-- Entries provided --
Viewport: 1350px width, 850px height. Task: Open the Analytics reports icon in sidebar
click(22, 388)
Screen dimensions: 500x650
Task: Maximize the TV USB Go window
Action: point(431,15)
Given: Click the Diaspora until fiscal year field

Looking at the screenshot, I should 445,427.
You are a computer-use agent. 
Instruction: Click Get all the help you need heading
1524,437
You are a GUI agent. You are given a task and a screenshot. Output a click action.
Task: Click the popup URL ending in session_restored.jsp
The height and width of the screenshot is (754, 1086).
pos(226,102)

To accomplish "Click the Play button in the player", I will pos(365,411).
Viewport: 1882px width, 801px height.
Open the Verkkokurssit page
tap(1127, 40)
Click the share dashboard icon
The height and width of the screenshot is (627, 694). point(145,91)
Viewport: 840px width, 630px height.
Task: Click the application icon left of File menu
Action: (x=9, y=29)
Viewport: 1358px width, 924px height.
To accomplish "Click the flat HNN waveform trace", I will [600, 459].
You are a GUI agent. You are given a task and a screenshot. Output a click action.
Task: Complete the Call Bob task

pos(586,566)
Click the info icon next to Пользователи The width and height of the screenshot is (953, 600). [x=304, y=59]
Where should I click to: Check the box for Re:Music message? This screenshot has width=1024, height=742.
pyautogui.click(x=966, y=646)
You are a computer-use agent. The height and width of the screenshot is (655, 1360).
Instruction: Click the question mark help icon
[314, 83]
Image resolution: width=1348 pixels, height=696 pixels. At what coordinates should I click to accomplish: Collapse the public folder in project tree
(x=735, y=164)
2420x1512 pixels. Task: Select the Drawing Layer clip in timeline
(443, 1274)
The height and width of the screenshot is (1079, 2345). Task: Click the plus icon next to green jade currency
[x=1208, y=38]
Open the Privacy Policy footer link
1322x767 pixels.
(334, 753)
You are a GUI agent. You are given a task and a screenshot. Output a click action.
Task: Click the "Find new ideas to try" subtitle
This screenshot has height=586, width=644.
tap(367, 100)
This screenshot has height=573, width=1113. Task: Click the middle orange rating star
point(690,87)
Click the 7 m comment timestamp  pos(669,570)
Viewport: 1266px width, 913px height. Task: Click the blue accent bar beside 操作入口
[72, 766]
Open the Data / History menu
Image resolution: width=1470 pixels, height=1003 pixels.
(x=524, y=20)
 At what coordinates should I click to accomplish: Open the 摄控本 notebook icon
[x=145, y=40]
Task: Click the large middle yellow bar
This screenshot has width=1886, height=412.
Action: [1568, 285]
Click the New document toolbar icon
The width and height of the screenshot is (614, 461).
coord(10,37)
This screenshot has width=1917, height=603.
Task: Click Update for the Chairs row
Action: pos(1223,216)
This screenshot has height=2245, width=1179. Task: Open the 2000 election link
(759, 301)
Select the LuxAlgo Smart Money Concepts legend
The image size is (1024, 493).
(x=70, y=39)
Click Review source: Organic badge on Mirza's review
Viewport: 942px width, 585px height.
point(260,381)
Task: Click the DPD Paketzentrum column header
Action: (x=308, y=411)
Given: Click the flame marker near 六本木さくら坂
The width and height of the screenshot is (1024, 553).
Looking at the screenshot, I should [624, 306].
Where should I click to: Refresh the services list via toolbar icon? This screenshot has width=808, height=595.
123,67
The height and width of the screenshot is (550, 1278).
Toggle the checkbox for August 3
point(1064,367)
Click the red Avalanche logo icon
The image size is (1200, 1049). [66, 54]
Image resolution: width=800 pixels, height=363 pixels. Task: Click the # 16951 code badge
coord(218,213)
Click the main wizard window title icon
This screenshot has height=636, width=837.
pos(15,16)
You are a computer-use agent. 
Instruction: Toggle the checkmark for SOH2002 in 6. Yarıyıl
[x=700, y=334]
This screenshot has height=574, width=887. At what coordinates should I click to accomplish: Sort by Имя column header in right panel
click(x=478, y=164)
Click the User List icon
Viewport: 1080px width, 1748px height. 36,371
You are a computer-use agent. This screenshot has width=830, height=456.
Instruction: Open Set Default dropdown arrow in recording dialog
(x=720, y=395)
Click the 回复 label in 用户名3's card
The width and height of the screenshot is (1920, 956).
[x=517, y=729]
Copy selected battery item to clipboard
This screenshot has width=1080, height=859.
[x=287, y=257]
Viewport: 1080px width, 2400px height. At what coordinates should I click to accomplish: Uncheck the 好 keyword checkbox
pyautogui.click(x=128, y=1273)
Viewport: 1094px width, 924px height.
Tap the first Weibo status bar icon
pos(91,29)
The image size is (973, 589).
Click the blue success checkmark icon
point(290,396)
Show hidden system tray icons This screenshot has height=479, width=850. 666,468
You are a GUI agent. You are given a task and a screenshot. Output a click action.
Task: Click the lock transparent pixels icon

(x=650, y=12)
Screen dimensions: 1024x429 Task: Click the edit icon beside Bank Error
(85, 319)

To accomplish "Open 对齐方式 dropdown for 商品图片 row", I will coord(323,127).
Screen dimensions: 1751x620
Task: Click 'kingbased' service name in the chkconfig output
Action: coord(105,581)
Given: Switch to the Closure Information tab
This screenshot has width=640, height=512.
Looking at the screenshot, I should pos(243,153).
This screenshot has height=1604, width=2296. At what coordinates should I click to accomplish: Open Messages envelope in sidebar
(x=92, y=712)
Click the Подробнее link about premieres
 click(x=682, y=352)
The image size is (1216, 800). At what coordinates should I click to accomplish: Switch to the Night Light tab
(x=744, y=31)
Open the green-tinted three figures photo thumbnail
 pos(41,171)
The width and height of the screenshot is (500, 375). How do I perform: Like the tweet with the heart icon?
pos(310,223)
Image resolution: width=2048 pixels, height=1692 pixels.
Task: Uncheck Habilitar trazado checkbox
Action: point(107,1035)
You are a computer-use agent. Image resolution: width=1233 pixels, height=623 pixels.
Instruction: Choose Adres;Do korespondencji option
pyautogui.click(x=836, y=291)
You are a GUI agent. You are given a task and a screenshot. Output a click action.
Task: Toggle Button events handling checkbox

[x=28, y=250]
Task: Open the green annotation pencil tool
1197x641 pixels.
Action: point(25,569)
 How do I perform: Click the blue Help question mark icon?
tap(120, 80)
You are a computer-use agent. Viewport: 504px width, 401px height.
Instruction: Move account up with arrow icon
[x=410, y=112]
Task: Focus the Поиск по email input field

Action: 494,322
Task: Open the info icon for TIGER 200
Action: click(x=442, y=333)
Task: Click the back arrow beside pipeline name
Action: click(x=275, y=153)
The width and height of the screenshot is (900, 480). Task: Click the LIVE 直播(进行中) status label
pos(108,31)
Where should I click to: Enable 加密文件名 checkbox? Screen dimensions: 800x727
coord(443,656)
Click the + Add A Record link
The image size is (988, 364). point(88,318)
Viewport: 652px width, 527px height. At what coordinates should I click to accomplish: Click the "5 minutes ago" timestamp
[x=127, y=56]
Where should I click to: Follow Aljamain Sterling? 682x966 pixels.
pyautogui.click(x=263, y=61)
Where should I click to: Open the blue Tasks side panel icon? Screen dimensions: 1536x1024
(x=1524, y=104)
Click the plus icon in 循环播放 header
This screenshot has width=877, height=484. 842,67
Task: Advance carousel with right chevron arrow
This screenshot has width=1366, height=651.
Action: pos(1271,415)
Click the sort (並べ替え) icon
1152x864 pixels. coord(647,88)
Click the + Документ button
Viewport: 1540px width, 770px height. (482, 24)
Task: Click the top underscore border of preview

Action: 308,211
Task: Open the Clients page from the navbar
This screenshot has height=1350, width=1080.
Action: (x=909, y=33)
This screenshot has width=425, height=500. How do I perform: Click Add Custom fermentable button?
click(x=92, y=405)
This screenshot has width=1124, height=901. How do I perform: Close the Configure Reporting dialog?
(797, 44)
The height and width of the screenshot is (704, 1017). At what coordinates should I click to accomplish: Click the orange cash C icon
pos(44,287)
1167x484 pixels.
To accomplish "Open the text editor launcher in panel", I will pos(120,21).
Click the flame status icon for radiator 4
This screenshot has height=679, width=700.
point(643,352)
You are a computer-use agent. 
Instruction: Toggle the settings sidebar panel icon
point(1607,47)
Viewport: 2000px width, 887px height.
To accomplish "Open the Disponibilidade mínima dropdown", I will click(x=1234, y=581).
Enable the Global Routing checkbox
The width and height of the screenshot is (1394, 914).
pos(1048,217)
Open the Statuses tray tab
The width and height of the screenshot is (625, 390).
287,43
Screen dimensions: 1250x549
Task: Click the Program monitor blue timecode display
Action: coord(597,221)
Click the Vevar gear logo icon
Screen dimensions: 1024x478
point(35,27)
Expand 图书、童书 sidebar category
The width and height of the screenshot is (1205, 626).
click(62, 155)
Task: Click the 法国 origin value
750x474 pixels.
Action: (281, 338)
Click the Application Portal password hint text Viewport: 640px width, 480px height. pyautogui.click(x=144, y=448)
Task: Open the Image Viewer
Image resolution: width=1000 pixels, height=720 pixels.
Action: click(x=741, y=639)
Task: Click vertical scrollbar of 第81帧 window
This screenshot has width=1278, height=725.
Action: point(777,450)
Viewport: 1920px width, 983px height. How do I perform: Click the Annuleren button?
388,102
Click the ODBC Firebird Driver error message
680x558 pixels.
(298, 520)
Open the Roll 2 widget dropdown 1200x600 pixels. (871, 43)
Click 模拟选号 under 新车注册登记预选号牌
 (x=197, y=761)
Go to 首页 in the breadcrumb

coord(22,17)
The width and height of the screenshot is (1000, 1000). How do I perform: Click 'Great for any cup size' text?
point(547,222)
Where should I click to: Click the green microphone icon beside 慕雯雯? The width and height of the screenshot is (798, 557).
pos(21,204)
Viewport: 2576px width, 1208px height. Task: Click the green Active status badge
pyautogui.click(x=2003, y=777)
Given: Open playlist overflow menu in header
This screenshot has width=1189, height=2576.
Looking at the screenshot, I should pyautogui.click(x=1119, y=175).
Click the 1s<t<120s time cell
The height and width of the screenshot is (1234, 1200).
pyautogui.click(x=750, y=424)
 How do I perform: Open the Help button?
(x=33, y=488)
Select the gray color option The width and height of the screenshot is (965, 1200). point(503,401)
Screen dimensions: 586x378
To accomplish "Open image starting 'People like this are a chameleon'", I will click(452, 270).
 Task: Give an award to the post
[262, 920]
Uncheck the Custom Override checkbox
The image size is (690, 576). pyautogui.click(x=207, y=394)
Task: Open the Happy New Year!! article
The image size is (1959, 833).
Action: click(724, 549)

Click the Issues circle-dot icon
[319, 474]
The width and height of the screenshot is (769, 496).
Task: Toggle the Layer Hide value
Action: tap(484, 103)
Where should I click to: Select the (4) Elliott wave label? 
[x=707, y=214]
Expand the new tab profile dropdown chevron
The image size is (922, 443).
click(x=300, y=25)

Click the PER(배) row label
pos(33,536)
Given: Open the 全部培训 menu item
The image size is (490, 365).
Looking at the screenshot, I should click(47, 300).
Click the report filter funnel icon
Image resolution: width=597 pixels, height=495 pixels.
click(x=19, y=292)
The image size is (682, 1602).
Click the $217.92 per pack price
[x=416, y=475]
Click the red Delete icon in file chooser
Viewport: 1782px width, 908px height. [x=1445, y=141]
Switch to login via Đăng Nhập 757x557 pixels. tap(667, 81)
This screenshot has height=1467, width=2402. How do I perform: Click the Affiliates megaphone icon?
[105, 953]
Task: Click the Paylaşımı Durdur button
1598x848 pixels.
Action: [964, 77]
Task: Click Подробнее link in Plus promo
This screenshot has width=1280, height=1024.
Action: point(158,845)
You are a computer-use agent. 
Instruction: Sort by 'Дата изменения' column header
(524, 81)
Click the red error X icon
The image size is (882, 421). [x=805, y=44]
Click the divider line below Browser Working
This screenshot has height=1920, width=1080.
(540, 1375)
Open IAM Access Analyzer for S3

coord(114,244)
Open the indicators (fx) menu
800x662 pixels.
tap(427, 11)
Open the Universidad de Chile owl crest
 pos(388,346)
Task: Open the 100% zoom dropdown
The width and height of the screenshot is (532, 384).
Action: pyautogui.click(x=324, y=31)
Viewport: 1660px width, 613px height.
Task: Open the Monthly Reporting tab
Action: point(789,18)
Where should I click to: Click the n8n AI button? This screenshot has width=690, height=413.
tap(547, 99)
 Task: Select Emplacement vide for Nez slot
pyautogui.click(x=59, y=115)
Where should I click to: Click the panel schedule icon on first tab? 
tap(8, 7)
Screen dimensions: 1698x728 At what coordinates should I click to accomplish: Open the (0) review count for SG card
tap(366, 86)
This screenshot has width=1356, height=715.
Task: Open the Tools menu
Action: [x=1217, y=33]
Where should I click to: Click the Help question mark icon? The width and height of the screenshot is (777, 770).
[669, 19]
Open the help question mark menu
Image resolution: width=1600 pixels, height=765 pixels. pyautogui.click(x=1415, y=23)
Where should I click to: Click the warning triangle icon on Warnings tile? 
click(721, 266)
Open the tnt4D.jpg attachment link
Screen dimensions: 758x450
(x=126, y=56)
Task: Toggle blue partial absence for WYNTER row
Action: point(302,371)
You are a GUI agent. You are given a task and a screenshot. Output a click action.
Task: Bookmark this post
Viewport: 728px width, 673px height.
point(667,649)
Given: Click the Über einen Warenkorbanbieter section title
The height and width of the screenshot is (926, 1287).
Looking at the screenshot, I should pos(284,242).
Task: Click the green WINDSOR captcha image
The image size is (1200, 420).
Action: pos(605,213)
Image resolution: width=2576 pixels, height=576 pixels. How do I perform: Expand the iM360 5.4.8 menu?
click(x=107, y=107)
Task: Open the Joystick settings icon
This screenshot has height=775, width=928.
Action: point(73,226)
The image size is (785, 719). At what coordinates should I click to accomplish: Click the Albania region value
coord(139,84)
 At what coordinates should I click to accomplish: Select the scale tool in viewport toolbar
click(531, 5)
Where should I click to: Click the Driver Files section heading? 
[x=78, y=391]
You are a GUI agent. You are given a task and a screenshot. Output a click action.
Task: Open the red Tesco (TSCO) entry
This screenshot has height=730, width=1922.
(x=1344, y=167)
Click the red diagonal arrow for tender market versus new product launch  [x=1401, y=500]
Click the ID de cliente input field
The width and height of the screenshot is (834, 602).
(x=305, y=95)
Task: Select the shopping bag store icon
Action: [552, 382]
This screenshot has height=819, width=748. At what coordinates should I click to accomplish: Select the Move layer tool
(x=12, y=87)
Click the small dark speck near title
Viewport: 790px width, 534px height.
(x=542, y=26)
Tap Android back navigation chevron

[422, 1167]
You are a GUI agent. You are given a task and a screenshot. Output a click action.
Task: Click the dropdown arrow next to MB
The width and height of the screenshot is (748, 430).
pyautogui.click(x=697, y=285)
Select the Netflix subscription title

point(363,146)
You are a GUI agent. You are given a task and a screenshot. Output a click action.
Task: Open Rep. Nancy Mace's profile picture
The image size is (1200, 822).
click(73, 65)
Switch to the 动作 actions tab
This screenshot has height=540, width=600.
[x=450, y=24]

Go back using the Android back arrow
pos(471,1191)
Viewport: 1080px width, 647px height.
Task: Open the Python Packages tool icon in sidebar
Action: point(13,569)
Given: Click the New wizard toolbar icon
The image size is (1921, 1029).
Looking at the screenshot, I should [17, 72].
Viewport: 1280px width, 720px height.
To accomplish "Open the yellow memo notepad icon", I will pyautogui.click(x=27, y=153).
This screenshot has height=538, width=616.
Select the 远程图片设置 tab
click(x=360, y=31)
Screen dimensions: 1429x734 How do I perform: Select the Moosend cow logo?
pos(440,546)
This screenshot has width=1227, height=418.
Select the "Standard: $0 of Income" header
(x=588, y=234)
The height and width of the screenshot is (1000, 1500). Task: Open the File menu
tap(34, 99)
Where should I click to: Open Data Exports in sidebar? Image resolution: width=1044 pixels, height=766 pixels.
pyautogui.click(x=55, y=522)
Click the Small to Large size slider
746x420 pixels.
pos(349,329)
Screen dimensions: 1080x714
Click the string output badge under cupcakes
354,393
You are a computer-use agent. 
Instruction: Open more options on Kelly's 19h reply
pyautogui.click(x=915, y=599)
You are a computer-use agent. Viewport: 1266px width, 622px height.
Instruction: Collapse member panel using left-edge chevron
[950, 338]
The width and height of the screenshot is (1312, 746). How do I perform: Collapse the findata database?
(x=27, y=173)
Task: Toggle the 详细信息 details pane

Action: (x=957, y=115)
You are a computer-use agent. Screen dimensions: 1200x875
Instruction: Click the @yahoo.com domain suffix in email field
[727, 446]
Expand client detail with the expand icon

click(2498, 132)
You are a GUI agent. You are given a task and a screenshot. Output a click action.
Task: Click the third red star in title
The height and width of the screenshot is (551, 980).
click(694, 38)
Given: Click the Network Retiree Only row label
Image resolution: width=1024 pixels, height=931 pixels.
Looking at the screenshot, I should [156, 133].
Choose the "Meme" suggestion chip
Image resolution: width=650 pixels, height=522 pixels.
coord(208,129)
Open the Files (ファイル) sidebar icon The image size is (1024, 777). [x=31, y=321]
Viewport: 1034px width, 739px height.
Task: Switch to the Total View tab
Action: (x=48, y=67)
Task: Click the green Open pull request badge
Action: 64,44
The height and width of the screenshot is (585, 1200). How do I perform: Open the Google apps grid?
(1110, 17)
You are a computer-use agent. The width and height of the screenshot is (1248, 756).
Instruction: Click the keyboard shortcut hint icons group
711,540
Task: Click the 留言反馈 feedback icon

-- Task goal --
The lines above starting at the one that contains "Click the + Документ button" and ending at the one that contains "Viewport: 2000px width, 887px height." must be transcribed exactly, and no other lines may appear.

-- Result for this exercise --
Click the + Документ button
Viewport: 1540px width, 770px height. (482, 24)
Task: Click the top underscore border of preview

Action: 308,211
Task: Open the Clients page from the navbar
This screenshot has height=1350, width=1080.
Action: (x=909, y=33)
This screenshot has width=425, height=500. How do I perform: Click Add Custom fermentable button?
click(x=92, y=405)
This screenshot has width=1124, height=901. How do I perform: Close the Configure Reporting dialog?
(797, 44)
The height and width of the screenshot is (704, 1017). At what coordinates should I click to accomplish: Click the orange cash C icon
pos(44,287)
1167x484 pixels.
To accomplish "Open the text editor launcher in panel", I will pos(120,21).
Click the flame status icon for radiator 4
This screenshot has height=679, width=700.
point(643,352)
You are a computer-use agent. 
Instruction: Toggle the settings sidebar panel icon
point(1607,47)
Viewport: 2000px width, 887px height.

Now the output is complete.